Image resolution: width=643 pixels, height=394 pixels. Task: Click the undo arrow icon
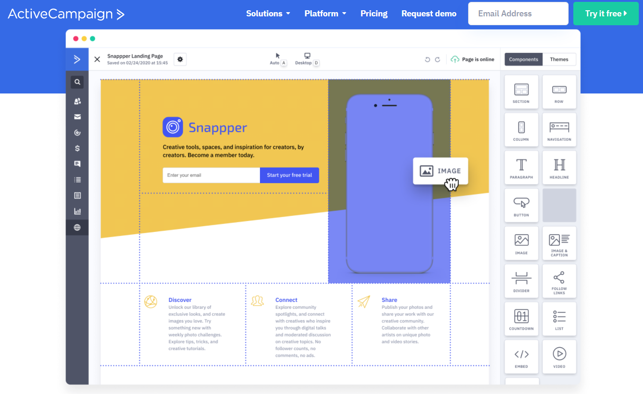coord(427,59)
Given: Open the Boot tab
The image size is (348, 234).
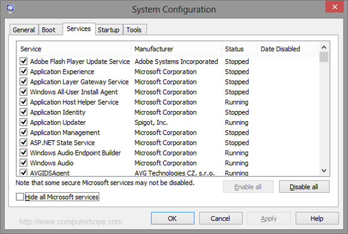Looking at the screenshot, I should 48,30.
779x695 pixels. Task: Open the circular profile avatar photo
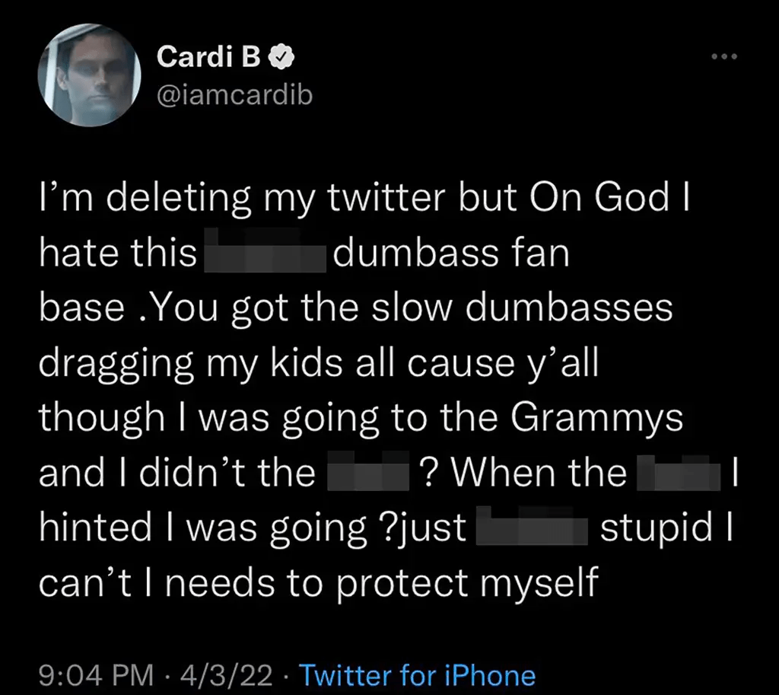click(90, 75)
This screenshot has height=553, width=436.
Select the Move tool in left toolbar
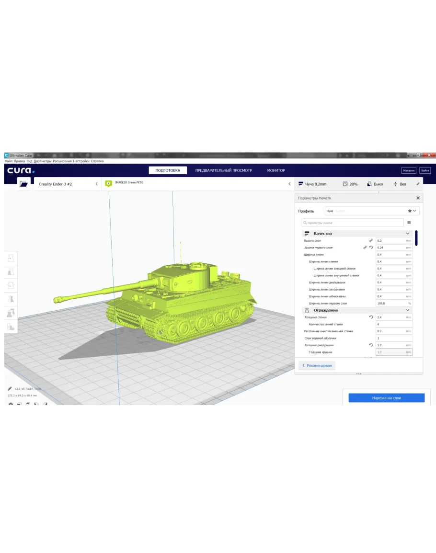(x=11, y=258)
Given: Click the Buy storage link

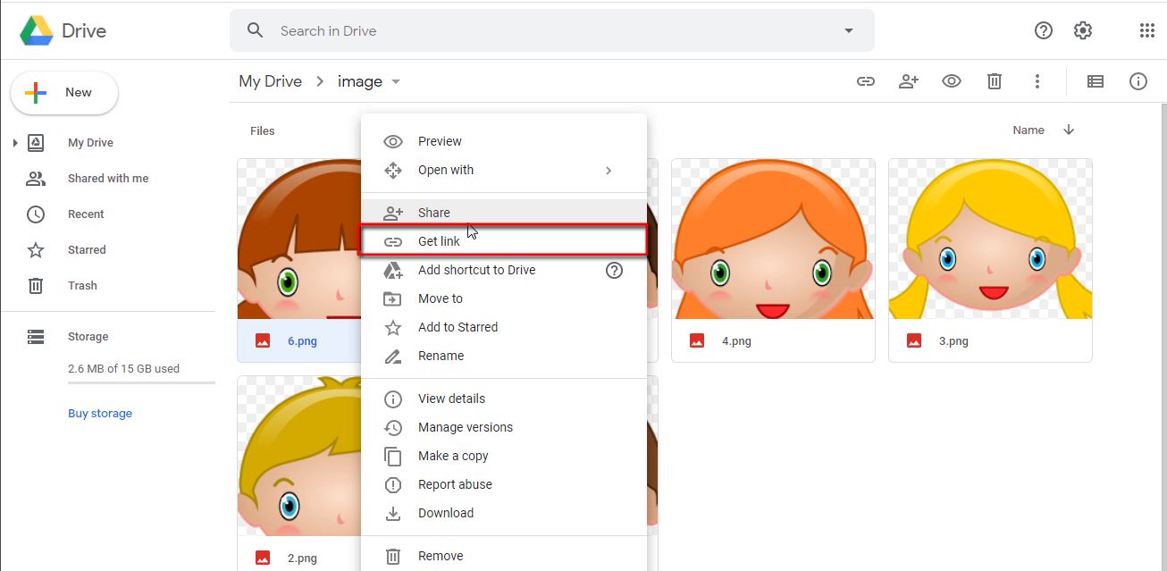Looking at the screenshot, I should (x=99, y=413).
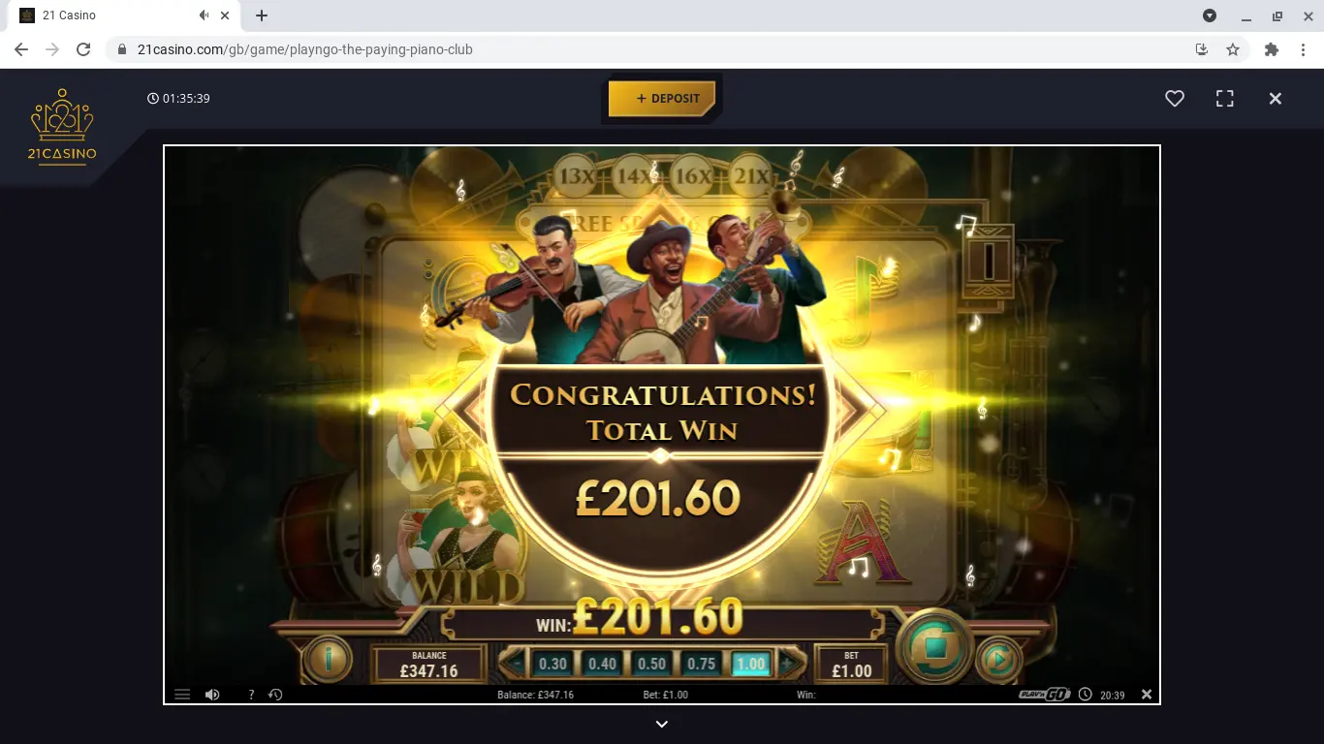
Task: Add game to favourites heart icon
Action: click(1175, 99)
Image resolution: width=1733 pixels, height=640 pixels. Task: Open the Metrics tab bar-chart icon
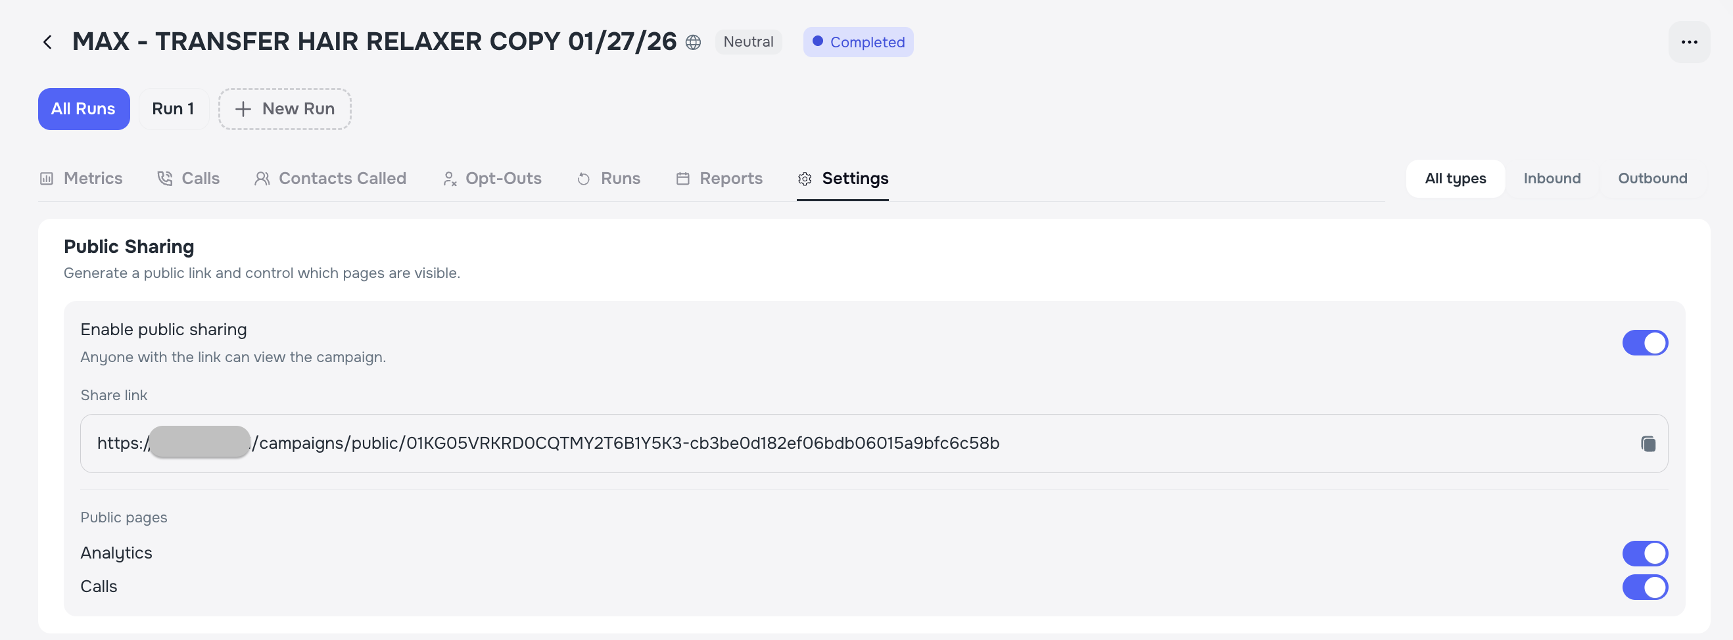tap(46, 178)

- ABOUT THIS TASK -
Without the pictures, return all the records precisely as they stand.

- EXERCISE SOLUTION -
Image resolution: width=643 pixels, height=394 pixels. Task: Click the undo arrow icon
coord(427,59)
Given: Open the Boot tab
The image size is (348, 234).
Looking at the screenshot, I should 48,30.
779x695 pixels. Task: Open the circular profile avatar photo
click(90, 75)
This screenshot has height=553, width=436.
Select the Move tool in left toolbar
(x=11, y=258)
Given: Click the Buy storage link

Looking at the screenshot, I should (x=99, y=413).
Task: Add game to favourites heart icon
Action: click(1175, 99)
Image resolution: width=1733 pixels, height=640 pixels. Task: Open the Metrics tab bar-chart icon
tap(46, 178)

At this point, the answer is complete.